History of The Wolf River Itself
- 10,000 BCE Wolf River formed by runoff from melting glacier shelf.
- 800-1500 CE Mississippian culture rises and declines in this area, evidenced by mound sites and accounts by Hernando de Soto.
- 1300-1700 CE Chickasaw nation settles northern Mississippi, western Tennessee, and eastern Arkansas.
- 1682 French explorer Robert Cavelier de La Salle claims the region near the mouth of the Wolf River. The French alternately called the river Riviere de Mayot (or Margot), Blackbird River, and Riviere de Loup.
- The original Loup was rumored to be a Delaware Indian guide who disappeared along the river while guiding the French. The Delawares were also known as Les Loups or "The Wolves." According to one account, both the English and Chickasaw afterwards called the river "Loup" in their respective languages: "Wolf" and "Nashoba."

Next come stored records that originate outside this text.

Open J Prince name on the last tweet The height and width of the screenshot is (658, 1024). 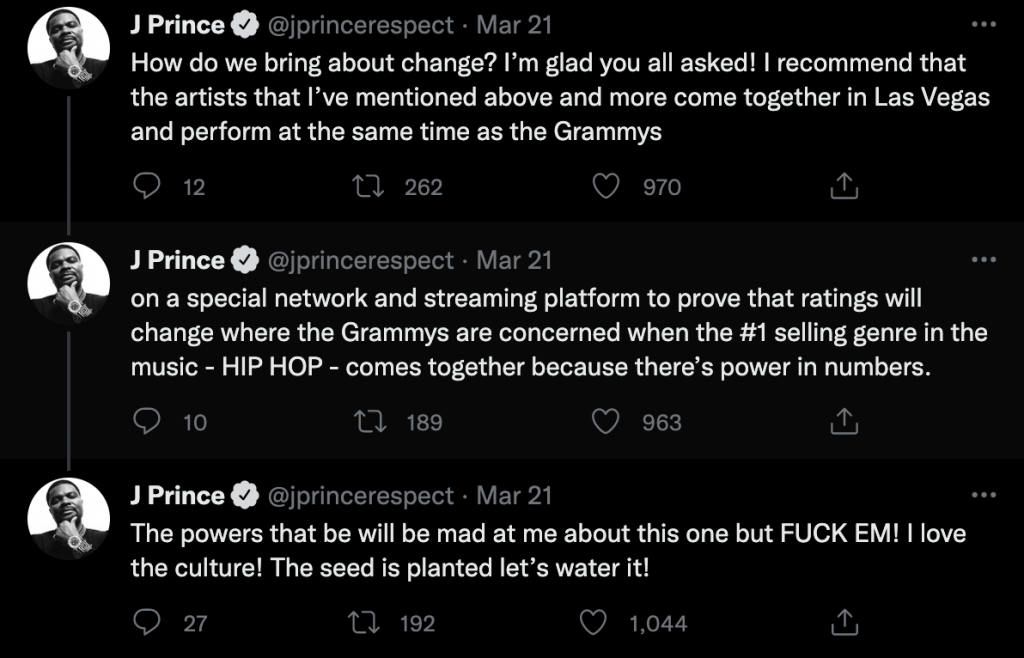point(178,495)
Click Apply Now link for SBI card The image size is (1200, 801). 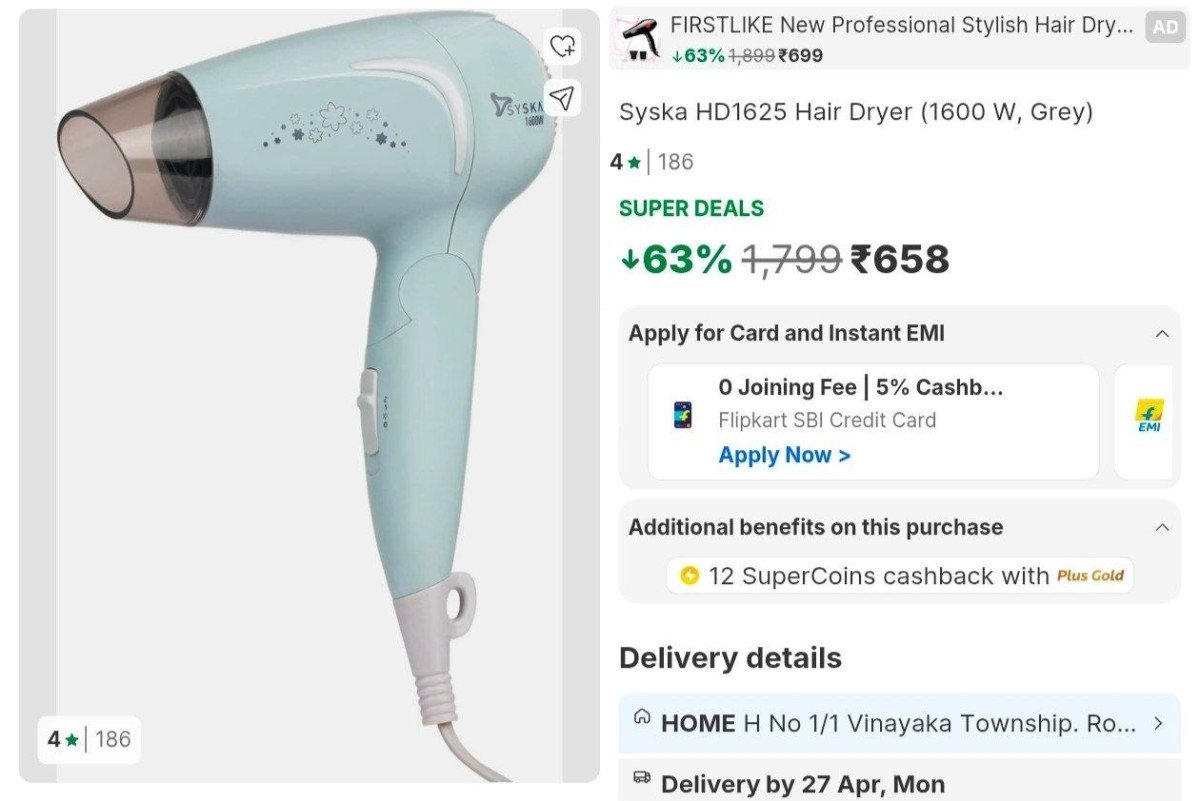coord(784,455)
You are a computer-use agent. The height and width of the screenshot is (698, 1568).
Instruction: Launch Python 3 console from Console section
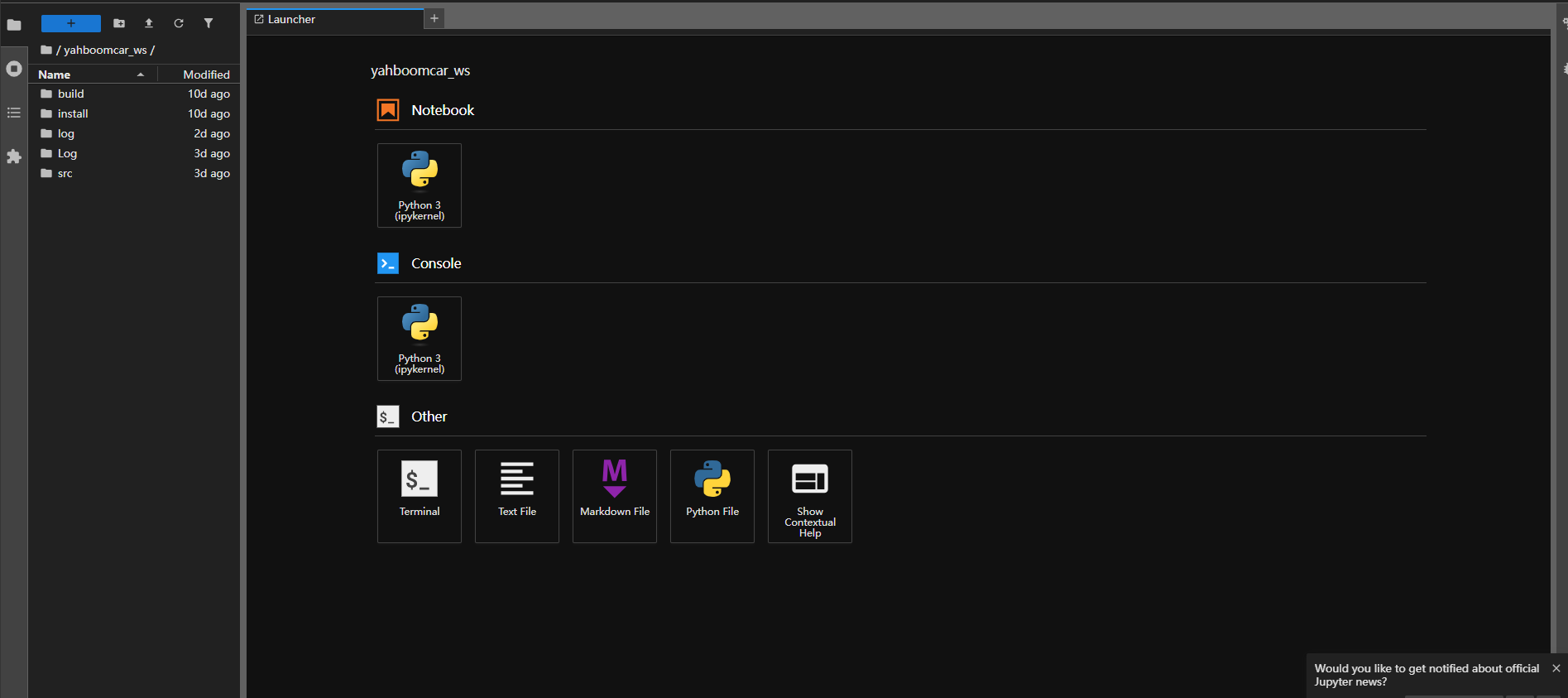pyautogui.click(x=419, y=339)
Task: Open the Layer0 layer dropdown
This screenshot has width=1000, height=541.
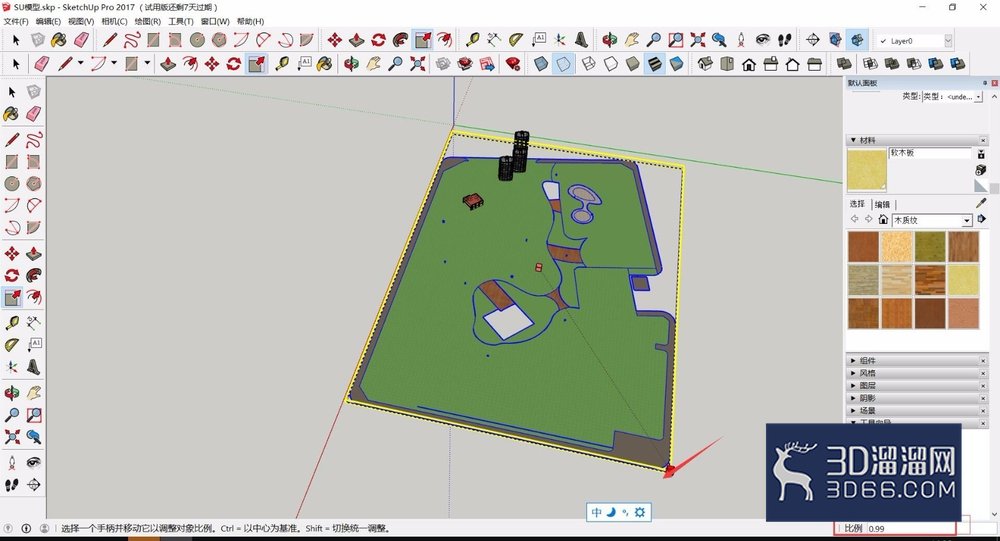Action: (x=948, y=41)
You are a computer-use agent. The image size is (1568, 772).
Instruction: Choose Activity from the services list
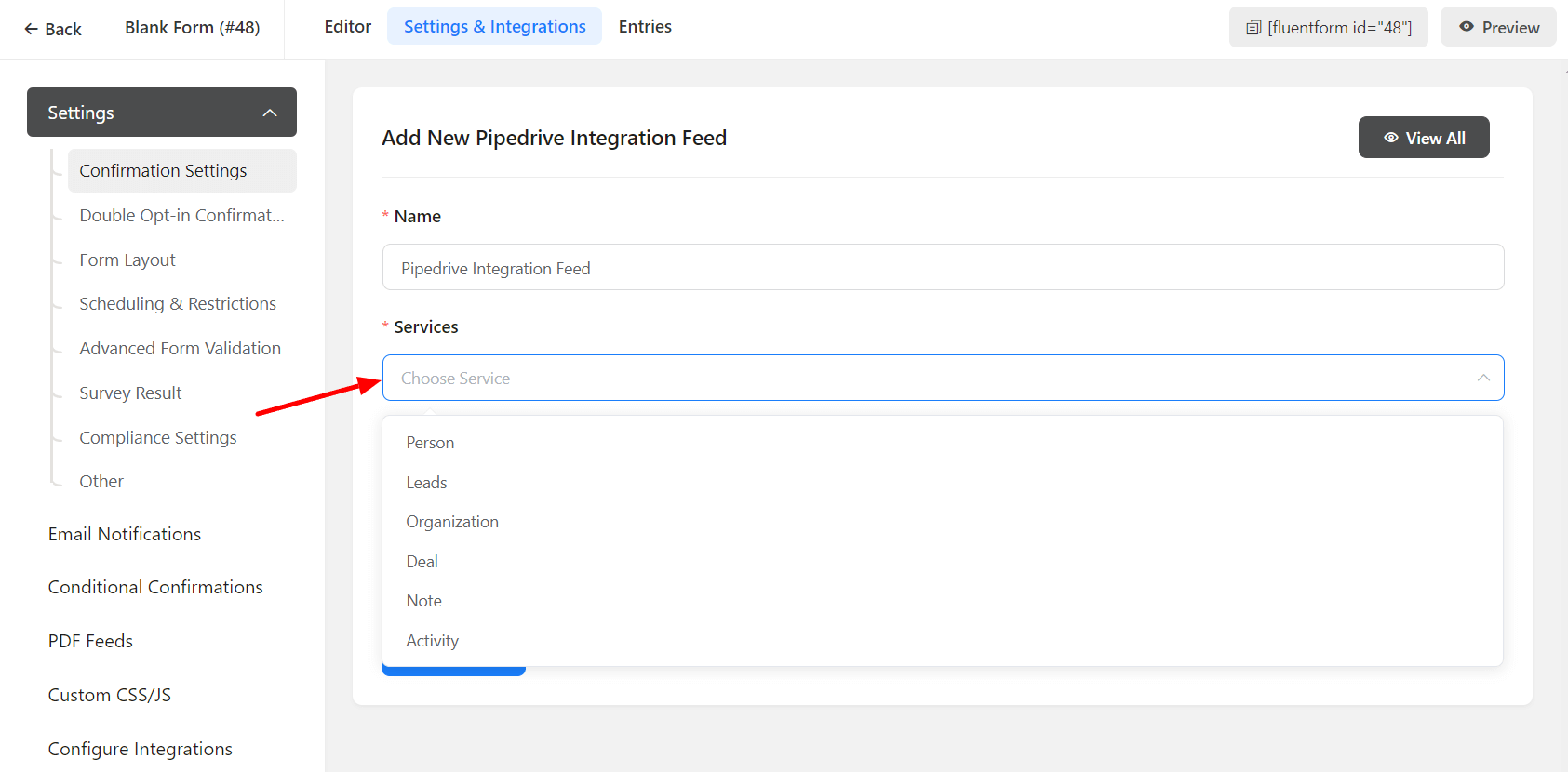(432, 641)
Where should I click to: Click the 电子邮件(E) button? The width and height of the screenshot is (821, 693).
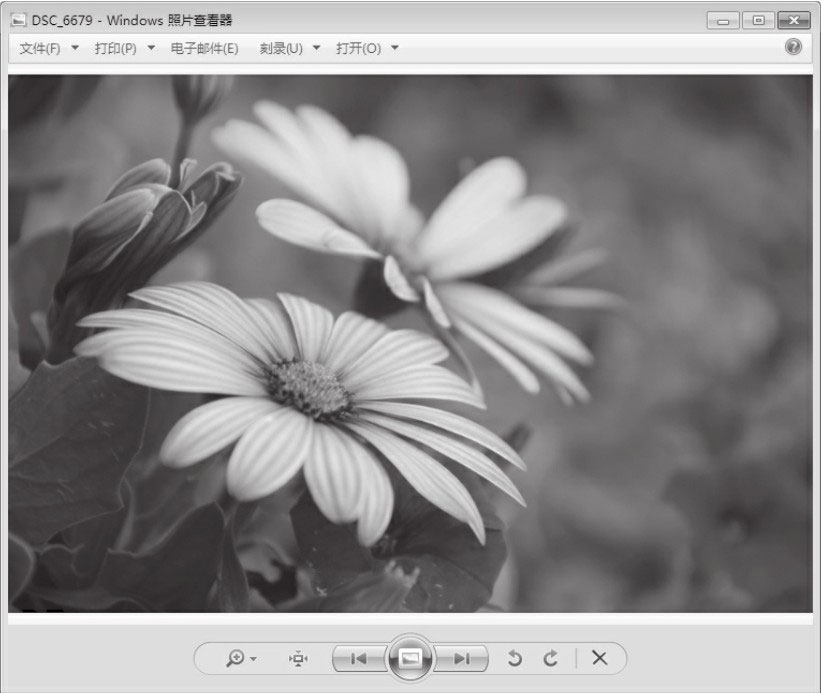tap(204, 48)
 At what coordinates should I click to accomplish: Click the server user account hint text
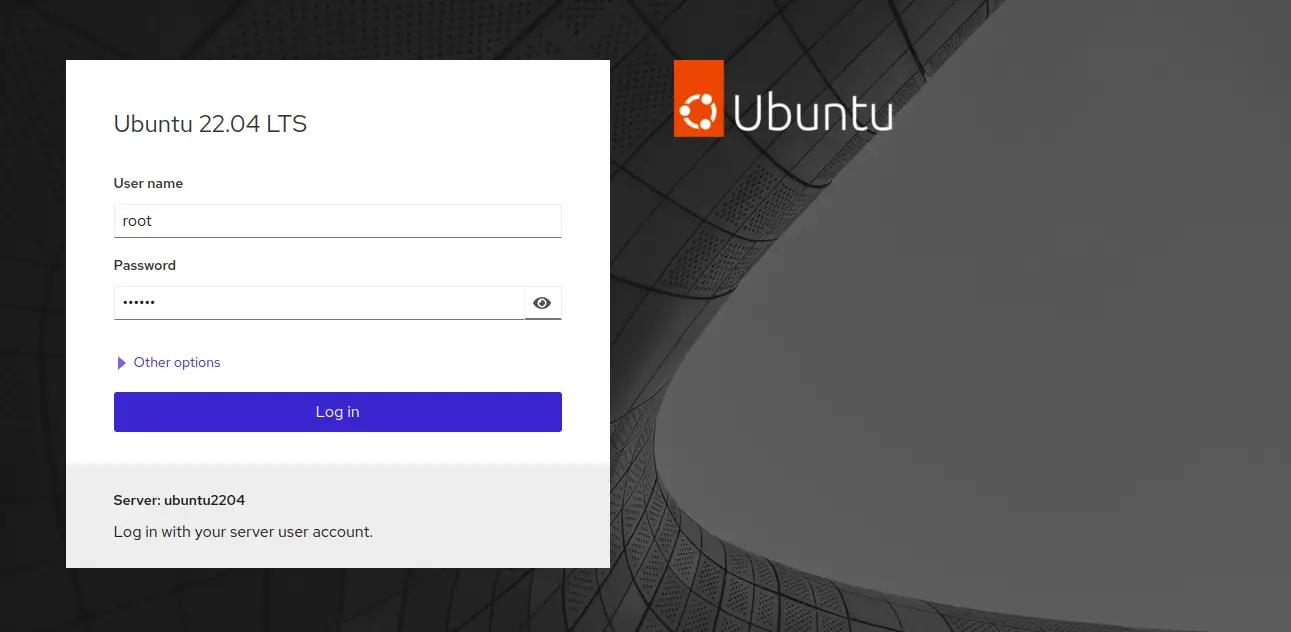tap(243, 532)
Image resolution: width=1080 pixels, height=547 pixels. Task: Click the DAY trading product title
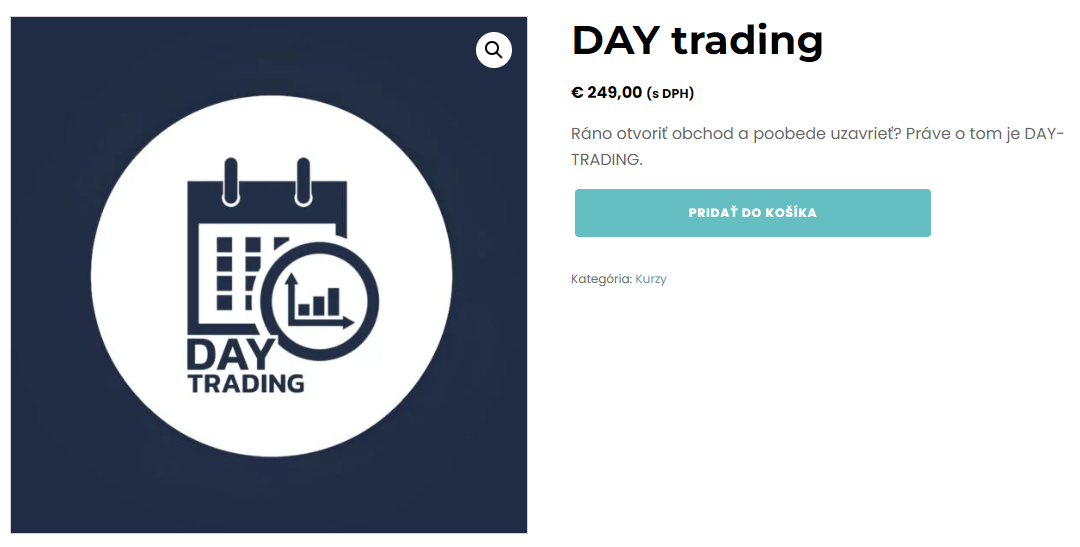pos(697,40)
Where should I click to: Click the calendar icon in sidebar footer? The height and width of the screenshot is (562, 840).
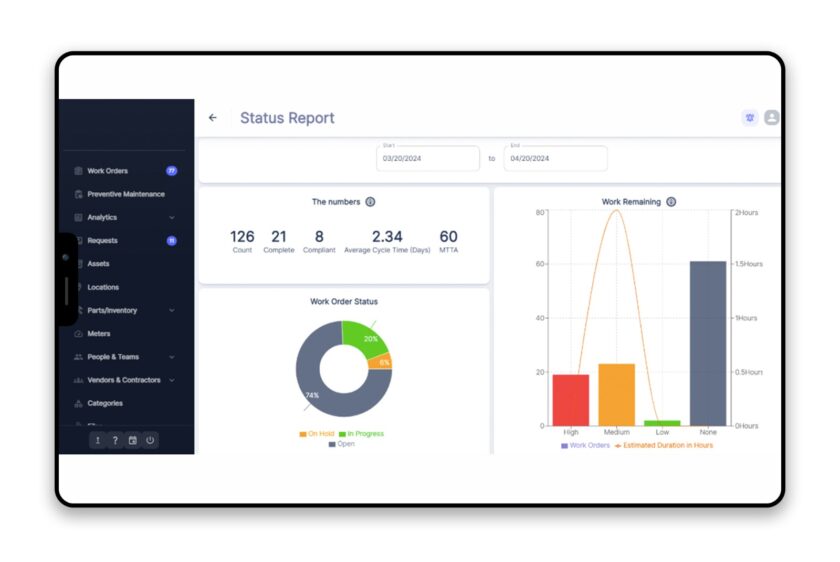pos(133,440)
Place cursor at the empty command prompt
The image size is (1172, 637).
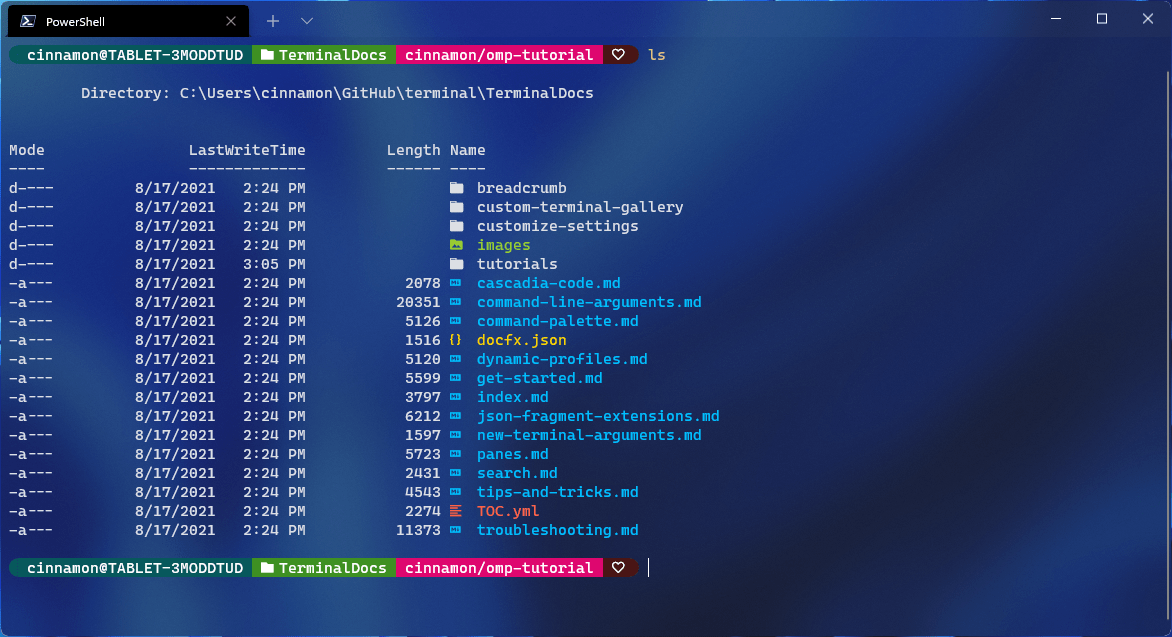pos(648,567)
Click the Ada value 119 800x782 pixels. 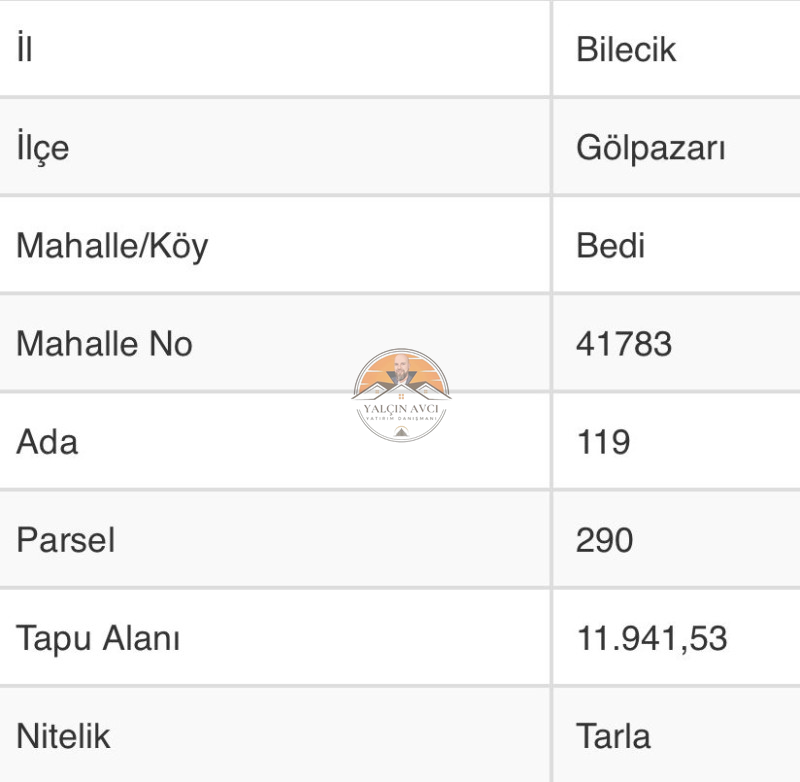click(604, 442)
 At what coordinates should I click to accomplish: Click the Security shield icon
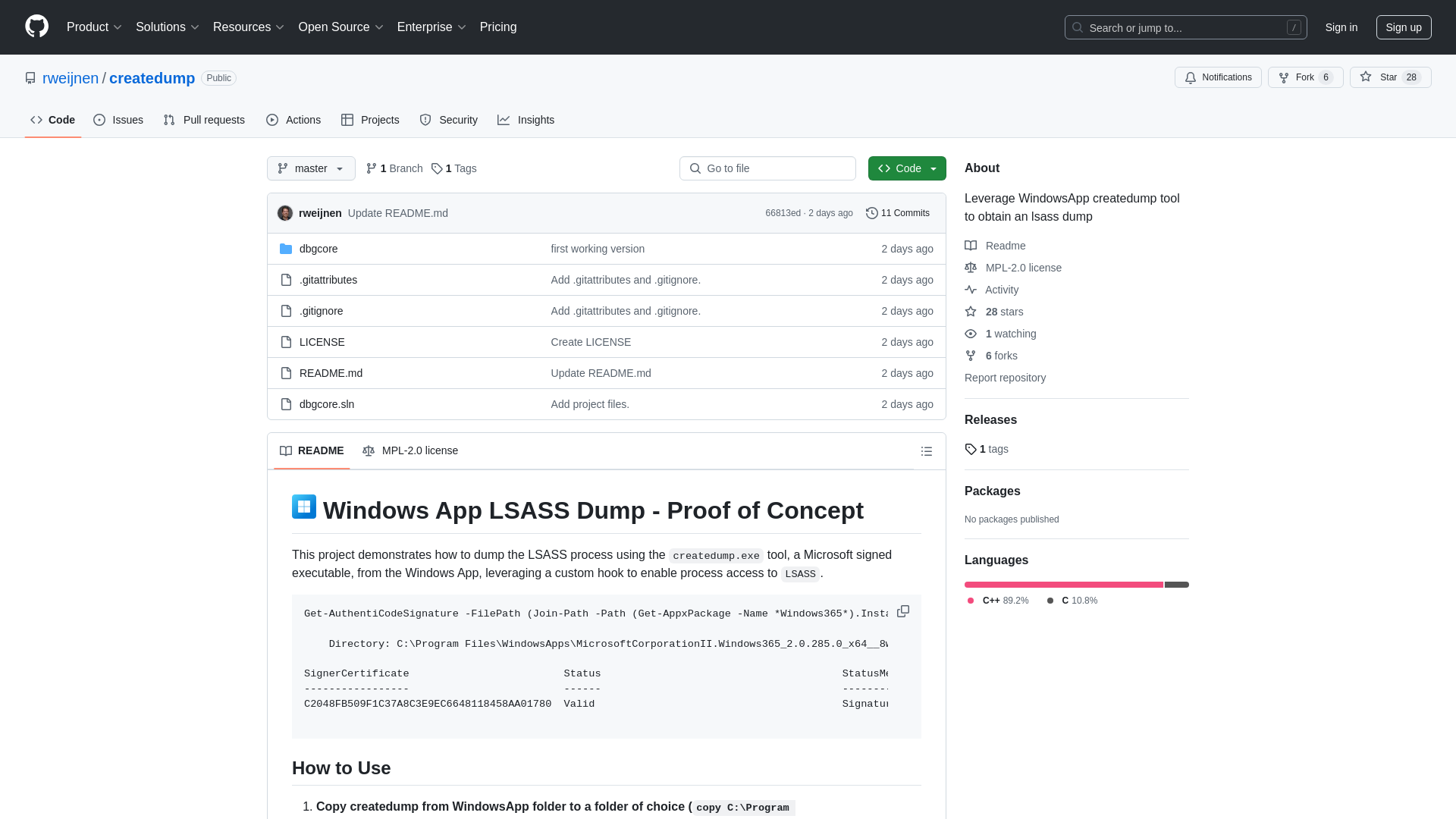point(426,119)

- 1740 Non-local native American scouts working for the French at Fort Assumption (Memphis) survey the Wolf as a possible military supply route from which to destroy Ackia, a Chickasaw stronghold near Tupelo that weathered an attack four years earlier. The group turned back near present-day Germantown, Tennessee, a town that briefly adopted the name "Neshoba" out of anti-German sentiment during the United States' involvement in World War I.
- Early 19th century The Wolf River is declared navigable, from Memphis to LaGrange, by the Tennessee General Assembly, which appropriated funds to remove obstructions for keel boat travel.
- 1825 British-born Frances Wright establishes the Nashoba Commune on the Wolf River at the present-day site of Germantown, Tennessee. The commune's purpose was to educate and emancipate slaves using proceeds from the sale of crops grown there.
- 1888 Memphis stops using Wolf River as its principal source of drinking water, switching to artesian wells, which are still used and which are recharged by the Wolf's watershed.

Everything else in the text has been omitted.